Em particular, sobretudo para os fiéis leigos, de várias formas empenhados no campo social e político, é absolutamente indispensável uma consciência mais exata da doutrina social da Igreja, como repetidamente os Padres sinodais recomendaram nas suas intervenções. Falando da participação política dos fiéis leigos, assim se exprimiram: « Para que os leigos possam realizar ativamente este nobre propósito na política (isto é, o propósito de fazer reconhecer e estimar os valores humanos e cristãos), não são suficientes as exortações, é preciso dar-lhes a devida formação da consciência social, sobretudo acerca da doutrina social da Igreja, a qual contém os princípios de reflexão, os critérios de julgar e as diretivas práticas (cf. Congregação para a Doutrina da Fé, Instrução sobre liberdade cristã e libertação, 72). Tal doutrina já deve figurar na instrução catequética geral, nos encontros especializados e nas escolas e universidades. A doutrina social da Igreja é, todavia, dinâmica, isto é, adaptada às circunstâncias dos tempos e lugares. É direito e dever dos pastores propor os princípios morais, também sobre a ordem social, e é dever de todos os cristãos dedicarem-se à defesa dos direitos humanos; a participação ativa nos partidos políticos é, todavia, reservada aos leigos ».
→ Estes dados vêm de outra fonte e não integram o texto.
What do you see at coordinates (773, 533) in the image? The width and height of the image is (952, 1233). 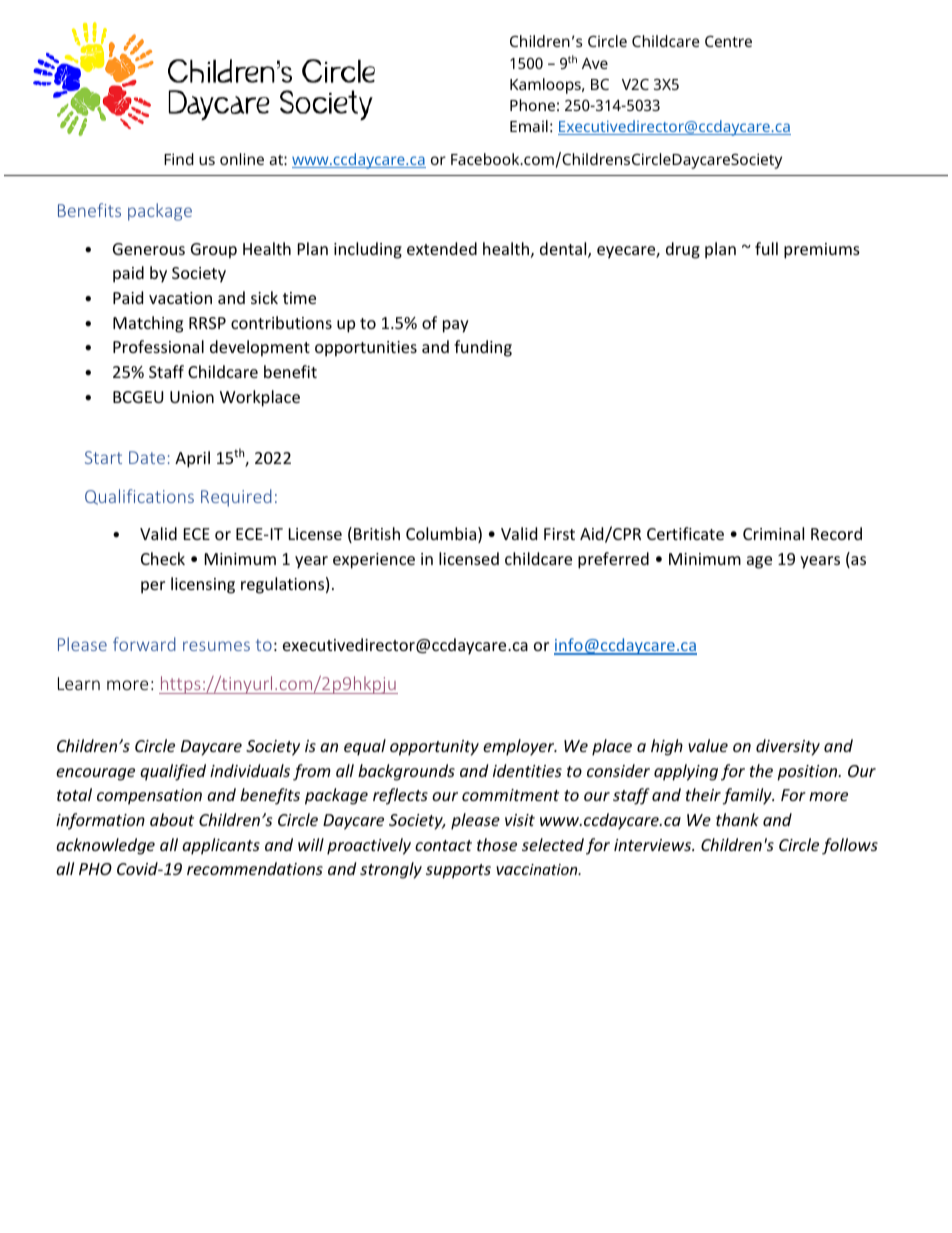 I see `Criminal` at bounding box center [773, 533].
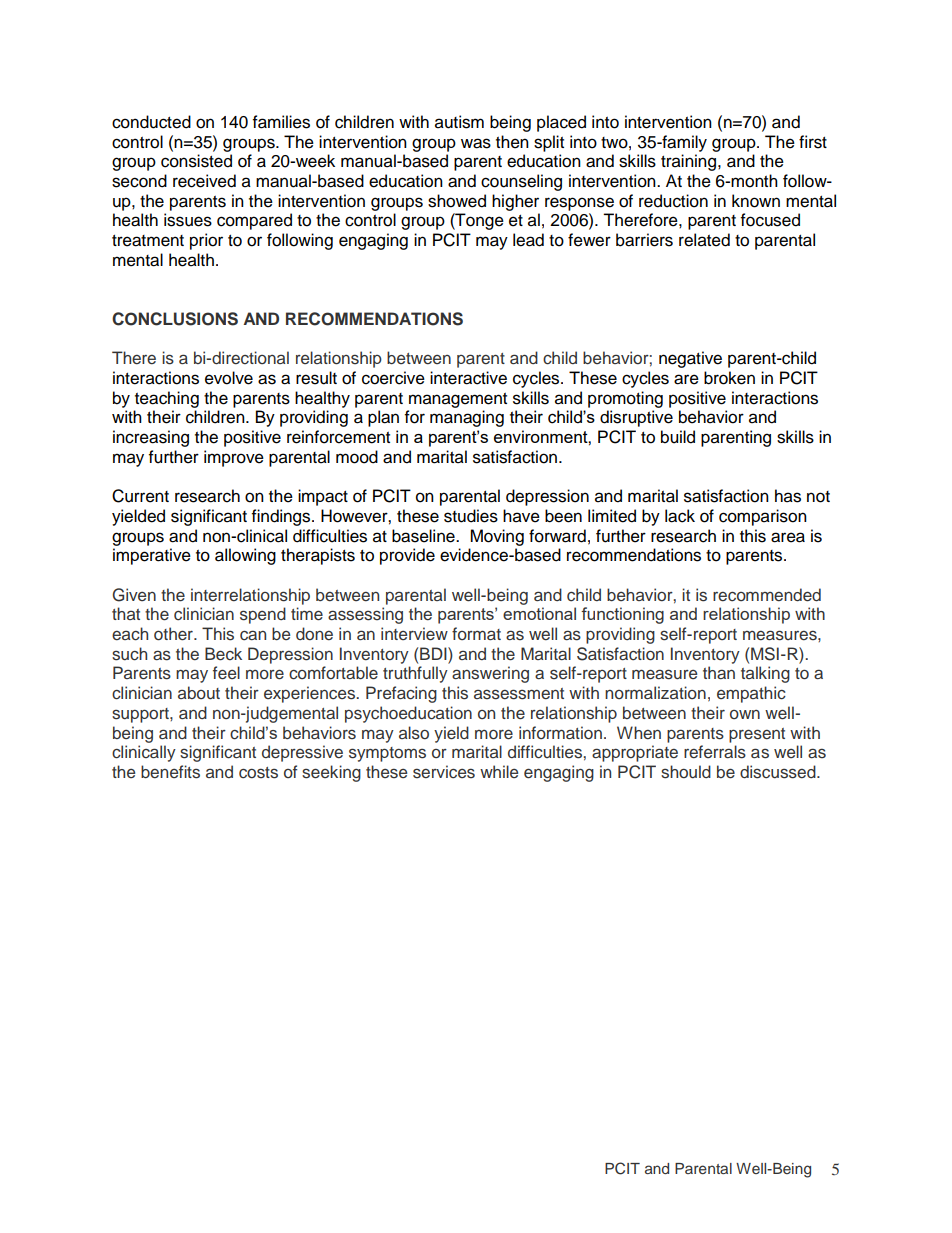 Image resolution: width=952 pixels, height=1233 pixels. What do you see at coordinates (263, 615) in the screenshot?
I see `spend` at bounding box center [263, 615].
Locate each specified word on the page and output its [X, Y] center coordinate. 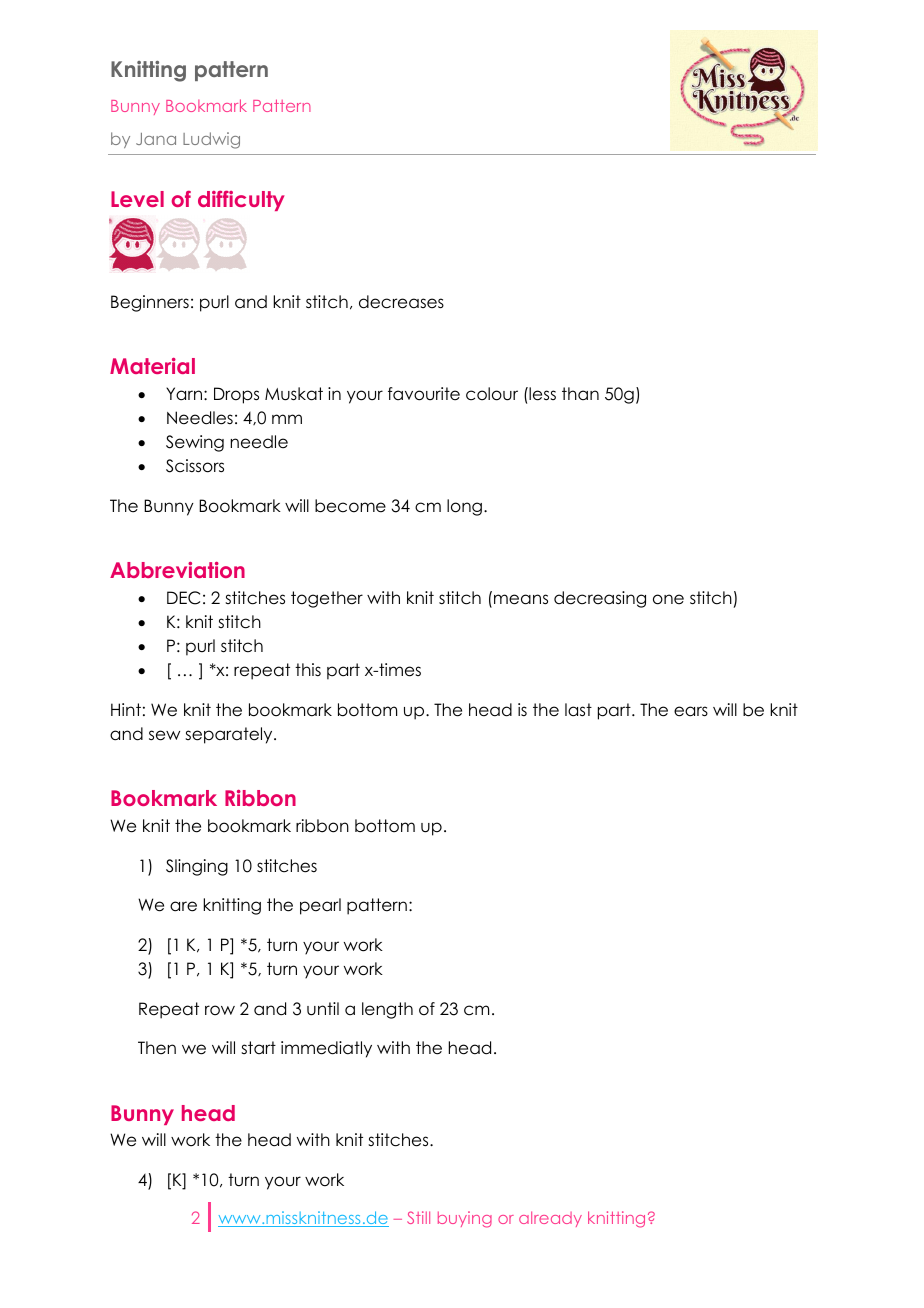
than [580, 393]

E, finalmente, no contexto da formação integral e unitária dos fiéis leigos, é particularmente significativo, para a sua ação missionária e apostólica, o crescimento pessoal no campo dos valores humanos. Precisamente neste sentido, o Concílio escreveu: « (os leigos) tenham também em grande conta a competência profissional, o sentido da família, o sentido cívico e as virtudes próprias da convivência social, como a honradez, o espírito de justiça, a sinceridade, a amabilidade, a fortaleza de ânimo, sem as quais nem sequer se pode dar uma vida cristã autêntica ».
Ao amadurecer a síntese orgânica da sua vida, que, simultaneamente, é expressão da unidade do seu ser e condição para o cumprimento eficaz da sua missão, os fiéis leigos serão interiormente conduzidos e animados pelo Espírito Santo, que é Espírito de unidade e de plenitude de vida.